I just upgraded from 12.1-p10 to 12.2-p0 and ran into an issue.

The first part of freebsd-update -r 12.2-RELEASE went fine. Then the process wanted me to reboot and run install again to finish it off. That’s where it went wrong as the install process after the reboot stalled on a “No such file or directory” error regarding a missing file in /usr/src/ (/usr/src/contrib/apr/include/private/apr_encode_private.h to be precise but it's probably a lot more)

/usr/src/ is populated for me but it was clearly still on 12.1-p10 and so some files required for 12.2 were missing.

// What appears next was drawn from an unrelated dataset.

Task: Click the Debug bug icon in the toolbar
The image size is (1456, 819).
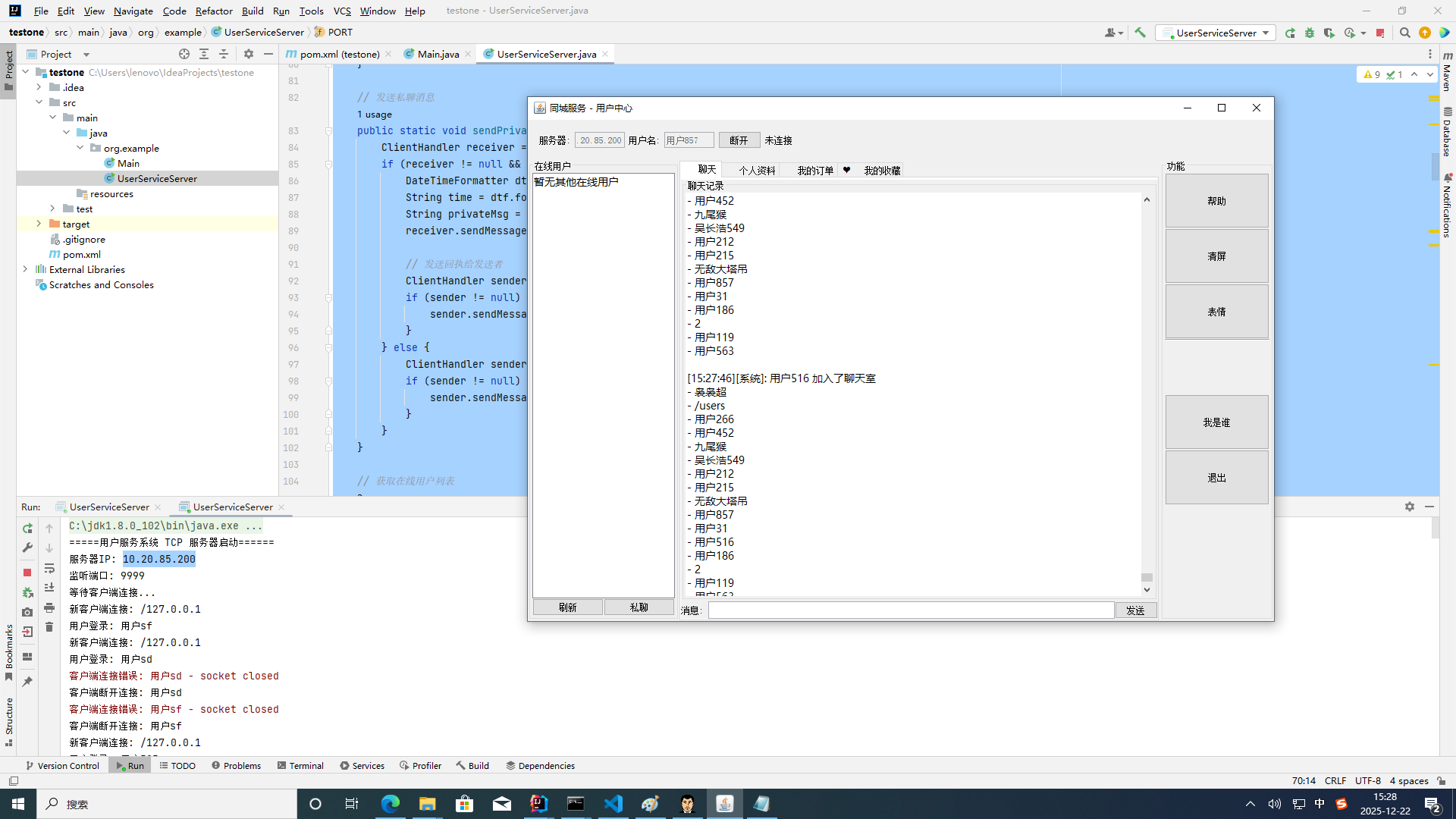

Now, one of the tasks of freebsd-update is to keep /usr/src/ updated if it’s populated. Correct? Why then doesn’t it update that directory before it needs it itself?

It would make sense if updating the /usr/src directory is the last thing freebsd-update does in the first phase, prior to the reboot. Is this a bug in freebsd-update?


----------



## the3ajm (Nov 1, 2020)

Have you tried going to single user mode and install the update again? I would look to see if you can perform the upgrade from there and if there are any output that might be alarming.


----------



## a6h (Nov 1, 2020)

Morris said:


> Now, one of the tasks of freebsd-update is to keep /usr/src/ updated if it’s populated. Correct? Why then doesn’t it update that directory before it needs it itself?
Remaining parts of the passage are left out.